Exercise: Extract each line of the items below that contains the word "home", reproducing every such line in full.

Data to process:
• • • • • • •

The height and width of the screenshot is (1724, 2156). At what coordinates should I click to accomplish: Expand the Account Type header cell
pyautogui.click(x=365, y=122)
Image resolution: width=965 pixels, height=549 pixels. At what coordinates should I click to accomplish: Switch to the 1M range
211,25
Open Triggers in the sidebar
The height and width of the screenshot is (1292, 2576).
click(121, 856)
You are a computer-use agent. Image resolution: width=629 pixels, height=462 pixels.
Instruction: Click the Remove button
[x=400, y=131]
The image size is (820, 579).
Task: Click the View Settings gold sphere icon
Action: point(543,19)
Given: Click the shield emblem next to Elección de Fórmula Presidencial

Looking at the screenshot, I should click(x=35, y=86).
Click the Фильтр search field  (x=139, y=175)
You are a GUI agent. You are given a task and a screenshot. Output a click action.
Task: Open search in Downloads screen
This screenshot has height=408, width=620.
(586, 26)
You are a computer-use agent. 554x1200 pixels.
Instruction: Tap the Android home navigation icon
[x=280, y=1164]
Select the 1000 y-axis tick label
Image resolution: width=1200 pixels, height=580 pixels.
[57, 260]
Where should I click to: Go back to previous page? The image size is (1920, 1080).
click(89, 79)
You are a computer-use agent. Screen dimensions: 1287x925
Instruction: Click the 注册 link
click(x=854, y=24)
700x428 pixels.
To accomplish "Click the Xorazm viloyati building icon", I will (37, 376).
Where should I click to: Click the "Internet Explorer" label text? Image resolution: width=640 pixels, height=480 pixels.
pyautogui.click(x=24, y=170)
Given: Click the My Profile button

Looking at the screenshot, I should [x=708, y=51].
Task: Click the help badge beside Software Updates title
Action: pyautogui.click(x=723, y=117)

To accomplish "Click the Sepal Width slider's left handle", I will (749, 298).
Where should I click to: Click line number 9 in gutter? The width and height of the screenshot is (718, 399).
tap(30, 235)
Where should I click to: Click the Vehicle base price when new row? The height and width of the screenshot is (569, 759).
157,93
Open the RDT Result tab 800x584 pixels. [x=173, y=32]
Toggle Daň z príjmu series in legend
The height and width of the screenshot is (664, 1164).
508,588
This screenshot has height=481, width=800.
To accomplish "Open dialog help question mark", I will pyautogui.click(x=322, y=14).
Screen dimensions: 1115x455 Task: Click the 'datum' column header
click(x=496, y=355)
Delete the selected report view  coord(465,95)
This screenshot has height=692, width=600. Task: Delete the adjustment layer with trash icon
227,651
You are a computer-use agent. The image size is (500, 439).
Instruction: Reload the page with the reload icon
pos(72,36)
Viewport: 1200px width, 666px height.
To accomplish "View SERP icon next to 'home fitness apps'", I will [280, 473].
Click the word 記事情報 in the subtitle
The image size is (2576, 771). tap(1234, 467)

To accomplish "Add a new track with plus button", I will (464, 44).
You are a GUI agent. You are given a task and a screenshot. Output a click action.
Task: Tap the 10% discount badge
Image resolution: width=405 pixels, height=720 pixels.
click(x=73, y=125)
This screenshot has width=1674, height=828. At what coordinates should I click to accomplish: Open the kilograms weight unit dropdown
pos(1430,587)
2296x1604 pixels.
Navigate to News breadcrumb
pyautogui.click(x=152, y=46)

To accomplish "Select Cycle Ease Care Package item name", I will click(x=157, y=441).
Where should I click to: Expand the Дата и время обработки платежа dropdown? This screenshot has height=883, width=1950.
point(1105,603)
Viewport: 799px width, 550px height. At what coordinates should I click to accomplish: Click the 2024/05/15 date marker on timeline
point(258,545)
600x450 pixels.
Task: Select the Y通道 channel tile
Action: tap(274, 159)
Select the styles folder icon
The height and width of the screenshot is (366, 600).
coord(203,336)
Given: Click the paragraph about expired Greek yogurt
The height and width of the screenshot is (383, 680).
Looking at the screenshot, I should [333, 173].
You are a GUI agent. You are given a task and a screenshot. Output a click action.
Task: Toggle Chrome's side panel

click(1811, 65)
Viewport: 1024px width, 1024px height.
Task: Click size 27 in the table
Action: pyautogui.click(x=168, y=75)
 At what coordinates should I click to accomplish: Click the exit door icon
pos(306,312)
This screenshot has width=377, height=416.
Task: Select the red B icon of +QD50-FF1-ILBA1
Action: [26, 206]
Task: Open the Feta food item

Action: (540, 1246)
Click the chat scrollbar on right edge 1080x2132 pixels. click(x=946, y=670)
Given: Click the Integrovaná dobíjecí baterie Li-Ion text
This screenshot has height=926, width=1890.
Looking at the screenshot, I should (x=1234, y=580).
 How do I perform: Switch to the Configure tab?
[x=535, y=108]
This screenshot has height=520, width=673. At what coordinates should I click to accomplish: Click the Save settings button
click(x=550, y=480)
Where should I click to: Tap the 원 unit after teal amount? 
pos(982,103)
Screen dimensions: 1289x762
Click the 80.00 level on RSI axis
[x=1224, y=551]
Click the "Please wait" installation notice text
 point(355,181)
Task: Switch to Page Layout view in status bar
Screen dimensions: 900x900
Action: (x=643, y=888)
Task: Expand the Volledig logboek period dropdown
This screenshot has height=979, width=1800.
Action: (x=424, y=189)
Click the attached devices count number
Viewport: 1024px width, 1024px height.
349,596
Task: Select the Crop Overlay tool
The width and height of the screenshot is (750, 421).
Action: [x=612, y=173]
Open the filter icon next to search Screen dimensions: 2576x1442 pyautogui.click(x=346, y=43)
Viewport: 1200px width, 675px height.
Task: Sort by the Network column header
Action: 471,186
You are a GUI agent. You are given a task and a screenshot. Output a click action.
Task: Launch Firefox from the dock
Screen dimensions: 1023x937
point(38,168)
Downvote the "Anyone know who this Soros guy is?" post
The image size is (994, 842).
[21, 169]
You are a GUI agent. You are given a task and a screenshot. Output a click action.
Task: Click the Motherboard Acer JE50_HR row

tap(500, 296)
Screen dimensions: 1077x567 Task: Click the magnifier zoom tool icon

• • • • • • •

Correct output:
Instruction: Tap the Android home navigation icon
To accomplish "View SERP icon next to 'home fitness apps'", I will [280, 473].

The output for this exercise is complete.